Whether my kids are with me or not, I think about them constantly and it comes to a point that even if I don’t have to worry at all, I sometimes become an annoying mama because I worry about their every need.
This led me to feel guilty thinking that I didn’t do well enough as a mother or doing things for them that’s beyond too much! There are also times that I don’t want to cater to their request or do things like cooking for them. And there were also times that I fantasise of just disappearing from my boys and just quit being a mum…BUT I CAN’T! That’s how I love them so much that it hurts even they drive me insane.
6. I love them but I hate being their mum.
To be honest, I did seriously consider not having kids, but I also like the thought of having one and a family of my own. Years forward, I really did, a loving husband and two lovely boys.
But I’m spilling you this secret of mine: “I love my kids but I hated being a mum”. Shocking right?
I don’t think that I’m just the only one feeling this because let’s all be honest, most mums do! Most especially for young mothers. I won’t be shy spilling the beans out and in fact, even if I did hate of being a mum, I write and speak candidly about my unpleasant thoughts about motherhood.
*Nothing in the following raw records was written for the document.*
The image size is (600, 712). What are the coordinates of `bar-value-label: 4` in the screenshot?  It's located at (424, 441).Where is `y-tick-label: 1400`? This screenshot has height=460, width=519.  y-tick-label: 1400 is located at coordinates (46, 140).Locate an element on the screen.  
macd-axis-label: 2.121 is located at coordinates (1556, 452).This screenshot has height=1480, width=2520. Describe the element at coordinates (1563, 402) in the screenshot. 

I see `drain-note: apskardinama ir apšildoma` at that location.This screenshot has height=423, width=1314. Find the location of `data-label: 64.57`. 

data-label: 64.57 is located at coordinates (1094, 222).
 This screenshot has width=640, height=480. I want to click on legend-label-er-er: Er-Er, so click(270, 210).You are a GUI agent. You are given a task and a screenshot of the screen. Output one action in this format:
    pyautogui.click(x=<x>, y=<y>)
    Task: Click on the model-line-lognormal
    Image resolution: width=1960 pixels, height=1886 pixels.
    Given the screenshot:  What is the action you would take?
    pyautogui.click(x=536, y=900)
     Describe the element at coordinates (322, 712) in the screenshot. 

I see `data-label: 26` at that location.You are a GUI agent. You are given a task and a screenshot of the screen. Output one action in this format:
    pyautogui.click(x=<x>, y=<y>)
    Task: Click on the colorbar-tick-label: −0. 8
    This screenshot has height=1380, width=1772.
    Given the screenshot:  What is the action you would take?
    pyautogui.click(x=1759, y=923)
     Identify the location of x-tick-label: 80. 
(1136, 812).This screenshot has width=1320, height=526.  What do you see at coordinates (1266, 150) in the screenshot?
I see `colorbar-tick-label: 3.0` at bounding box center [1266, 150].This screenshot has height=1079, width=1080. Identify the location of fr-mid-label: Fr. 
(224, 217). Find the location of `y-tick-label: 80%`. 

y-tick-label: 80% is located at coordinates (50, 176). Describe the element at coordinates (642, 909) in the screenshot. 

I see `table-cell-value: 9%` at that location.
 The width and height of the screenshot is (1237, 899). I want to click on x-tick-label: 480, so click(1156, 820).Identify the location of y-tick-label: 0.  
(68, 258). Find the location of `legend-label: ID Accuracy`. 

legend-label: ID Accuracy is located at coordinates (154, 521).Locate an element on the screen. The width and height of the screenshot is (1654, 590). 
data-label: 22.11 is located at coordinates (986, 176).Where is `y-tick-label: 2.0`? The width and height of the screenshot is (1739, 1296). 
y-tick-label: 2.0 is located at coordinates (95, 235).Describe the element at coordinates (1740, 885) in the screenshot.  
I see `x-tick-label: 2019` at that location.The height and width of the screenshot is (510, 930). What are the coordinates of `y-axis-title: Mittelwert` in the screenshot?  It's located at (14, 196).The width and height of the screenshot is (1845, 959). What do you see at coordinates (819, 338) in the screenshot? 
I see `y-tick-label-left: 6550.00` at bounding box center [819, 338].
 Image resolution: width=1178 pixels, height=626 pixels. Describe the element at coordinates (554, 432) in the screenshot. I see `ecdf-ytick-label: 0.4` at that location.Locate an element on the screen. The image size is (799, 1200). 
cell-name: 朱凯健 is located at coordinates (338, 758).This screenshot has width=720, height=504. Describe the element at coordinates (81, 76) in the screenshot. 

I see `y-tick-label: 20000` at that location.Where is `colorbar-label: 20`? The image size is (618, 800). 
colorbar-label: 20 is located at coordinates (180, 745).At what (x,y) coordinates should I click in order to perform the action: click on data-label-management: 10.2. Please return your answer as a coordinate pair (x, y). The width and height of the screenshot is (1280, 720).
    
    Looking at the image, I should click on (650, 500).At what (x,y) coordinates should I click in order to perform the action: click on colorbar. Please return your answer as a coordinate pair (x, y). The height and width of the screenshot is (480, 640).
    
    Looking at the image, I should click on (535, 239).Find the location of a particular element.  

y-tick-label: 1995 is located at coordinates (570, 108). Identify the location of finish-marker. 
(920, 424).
At this stage, motherhood still overwhelms me. Even if I wanted to be so selfish, there’s no wonderful place in the universe like a loving home. Either way, being their mum and being responsible for them have shaped me into a better person every single day and I’ve become myself because of them.
I’ve also come to realise to accept the fact about our humanness – these mixtures of feelings of guilt, worry, discontentment – these are all just natural. In fact, I can still do all the things I want.
It’s okay to hate parenting sometimes but mums just gotta do it! Besides, it is what propelled me to become who I am today.
So, what are your worst parenting moments?